Этот недавний эпизод был ещё так памятен! И Андрей не мог смириться с жестоким фактом, что сегодня соседки уже нет в живых…
Покойников, всех троих, положили рядом во дворе осиротевшего дома. Перед этим старухи совершили обряд, как того требует обычай: обмыли, одели в чистое, попричитали. Сейчас — а дело близилось уже к полуночи — они сидели на лавке рядом, о чём-то вполголоса переговариваясь; продежурят так всю ночь.
Женщины помоложе гурьбой стояли поодаль. Делились новостями, которых было немало. Менее четырёх часов пробыли на хуторе супостаты, а сколько всего натворили!.. Перестреляли половину кур, выпили «яйки» и «млеко», подгребли всё, что нашли из съестного, бесчинствовали.

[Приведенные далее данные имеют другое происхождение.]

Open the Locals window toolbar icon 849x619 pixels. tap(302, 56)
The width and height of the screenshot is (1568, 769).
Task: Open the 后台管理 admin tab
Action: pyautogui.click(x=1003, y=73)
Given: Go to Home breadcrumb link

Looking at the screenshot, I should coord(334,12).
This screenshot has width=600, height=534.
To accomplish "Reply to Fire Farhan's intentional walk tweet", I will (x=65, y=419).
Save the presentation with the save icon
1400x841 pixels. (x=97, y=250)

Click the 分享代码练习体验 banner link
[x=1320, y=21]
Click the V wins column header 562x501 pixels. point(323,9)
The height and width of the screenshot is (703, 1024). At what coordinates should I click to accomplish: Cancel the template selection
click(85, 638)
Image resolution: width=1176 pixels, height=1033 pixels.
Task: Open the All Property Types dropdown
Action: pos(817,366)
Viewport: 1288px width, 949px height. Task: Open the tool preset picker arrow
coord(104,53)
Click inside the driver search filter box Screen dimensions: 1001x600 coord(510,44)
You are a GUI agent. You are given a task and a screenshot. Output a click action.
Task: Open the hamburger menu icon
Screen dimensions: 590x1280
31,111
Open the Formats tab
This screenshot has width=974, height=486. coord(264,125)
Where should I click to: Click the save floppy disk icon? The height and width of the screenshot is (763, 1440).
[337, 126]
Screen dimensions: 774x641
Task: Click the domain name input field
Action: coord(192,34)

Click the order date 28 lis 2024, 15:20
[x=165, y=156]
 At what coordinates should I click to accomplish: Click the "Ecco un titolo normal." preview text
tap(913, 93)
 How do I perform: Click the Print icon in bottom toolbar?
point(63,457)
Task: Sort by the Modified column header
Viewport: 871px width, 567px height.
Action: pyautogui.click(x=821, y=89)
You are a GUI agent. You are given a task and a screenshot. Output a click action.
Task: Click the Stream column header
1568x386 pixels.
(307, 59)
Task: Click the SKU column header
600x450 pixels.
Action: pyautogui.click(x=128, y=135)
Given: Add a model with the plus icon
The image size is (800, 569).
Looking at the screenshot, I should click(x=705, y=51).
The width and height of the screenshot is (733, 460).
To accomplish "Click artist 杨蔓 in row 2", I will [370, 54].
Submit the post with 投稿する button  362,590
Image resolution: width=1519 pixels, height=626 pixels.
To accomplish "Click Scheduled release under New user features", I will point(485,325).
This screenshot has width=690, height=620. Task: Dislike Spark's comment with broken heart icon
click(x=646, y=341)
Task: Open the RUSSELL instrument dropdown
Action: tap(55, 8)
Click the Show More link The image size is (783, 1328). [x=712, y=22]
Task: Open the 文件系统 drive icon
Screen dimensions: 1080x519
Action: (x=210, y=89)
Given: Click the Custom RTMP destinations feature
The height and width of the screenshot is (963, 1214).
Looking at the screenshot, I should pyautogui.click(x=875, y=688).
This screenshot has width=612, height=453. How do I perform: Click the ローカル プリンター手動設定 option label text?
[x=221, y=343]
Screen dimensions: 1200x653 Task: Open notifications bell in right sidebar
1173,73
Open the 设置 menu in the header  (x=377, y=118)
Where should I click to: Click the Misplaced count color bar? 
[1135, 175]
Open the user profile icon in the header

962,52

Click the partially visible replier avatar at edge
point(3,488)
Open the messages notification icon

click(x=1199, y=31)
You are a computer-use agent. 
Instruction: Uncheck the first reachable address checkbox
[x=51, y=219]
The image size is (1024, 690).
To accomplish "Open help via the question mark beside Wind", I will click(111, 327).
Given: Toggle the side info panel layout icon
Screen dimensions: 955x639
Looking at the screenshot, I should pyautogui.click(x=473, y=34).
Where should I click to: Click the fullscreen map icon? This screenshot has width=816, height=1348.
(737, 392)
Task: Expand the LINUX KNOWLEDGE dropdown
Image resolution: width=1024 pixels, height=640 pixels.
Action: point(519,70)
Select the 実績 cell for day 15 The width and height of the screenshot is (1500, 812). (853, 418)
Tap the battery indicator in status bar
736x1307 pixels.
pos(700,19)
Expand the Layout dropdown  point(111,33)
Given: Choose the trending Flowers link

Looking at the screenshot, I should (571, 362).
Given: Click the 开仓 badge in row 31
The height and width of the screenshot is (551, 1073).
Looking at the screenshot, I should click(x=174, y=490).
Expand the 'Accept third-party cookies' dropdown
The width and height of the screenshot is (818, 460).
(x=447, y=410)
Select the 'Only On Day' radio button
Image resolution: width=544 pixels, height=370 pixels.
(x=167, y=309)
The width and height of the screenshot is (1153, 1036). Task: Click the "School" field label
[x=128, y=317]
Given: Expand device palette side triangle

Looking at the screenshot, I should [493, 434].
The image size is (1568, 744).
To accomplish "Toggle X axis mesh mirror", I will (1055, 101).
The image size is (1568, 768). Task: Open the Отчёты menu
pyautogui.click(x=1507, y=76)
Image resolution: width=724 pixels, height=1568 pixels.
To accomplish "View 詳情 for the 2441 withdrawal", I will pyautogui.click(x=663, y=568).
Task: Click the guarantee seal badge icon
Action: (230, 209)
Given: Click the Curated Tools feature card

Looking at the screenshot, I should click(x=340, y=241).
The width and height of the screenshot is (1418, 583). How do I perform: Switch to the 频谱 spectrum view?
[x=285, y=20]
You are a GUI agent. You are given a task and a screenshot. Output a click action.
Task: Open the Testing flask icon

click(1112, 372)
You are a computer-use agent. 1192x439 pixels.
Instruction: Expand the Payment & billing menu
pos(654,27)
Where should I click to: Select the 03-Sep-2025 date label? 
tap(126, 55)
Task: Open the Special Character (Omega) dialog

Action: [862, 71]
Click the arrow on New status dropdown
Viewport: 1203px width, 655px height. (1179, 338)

Молодухи вздыхали, охали, горевали: что-то дальше будет!..
Андрей попросил разрешения взглянуть на подругу детства в последний раз. Поднёс керосиновую лампу, откинул покрывало — и отшатнулся: серый лоб, тёмные подглазья, расцарапанная щека, почерневшие, искусанные губы; полурасплетённая коса на груди, сложенные ладошка на ладошку руки… Как всё это непохоже на всегда улыбчивую, излучающую веселье Варьку! У него сжалось сердце от боли и жалости. Поспешно опустил покрывало, поставил на стульчик лампу, но не в силах был подняться с колен, потрясённый жуткой действительностью.
Была Варя — и вот, уже нет среди живых. Ещё вчера видел её вечером весёлой и жизнерадостной, не сводившей глаз с Ванечки, как, не стесняясь, называла она при нём своего ненаглядного. Узнав, что и она ему «здорово ндравится», попросила Андрея ничего не сообщать, а набралась храбрости — и сама, сгорая от волнения и страха, объяснилась в своих чувствах. Встретила, понятно, полную взаимность. Вот только счастье их первой любви длилось недолго…
А тёть Шура — была ведь замечательнейший человек! Добрая, незлобивая, с соседями уживчивая. Жили небогато, но ежли случалось разжиться пряников или конфет — угостит обязательно, специально позовет и угостит, один ли, с Федей или даже с кем втроём попались на глаза. Или вот комиссара — ни за что ведь убил. Ладно бы отстреливался, тогда понятно… Изверги, уроды фашистские, подлые людишки!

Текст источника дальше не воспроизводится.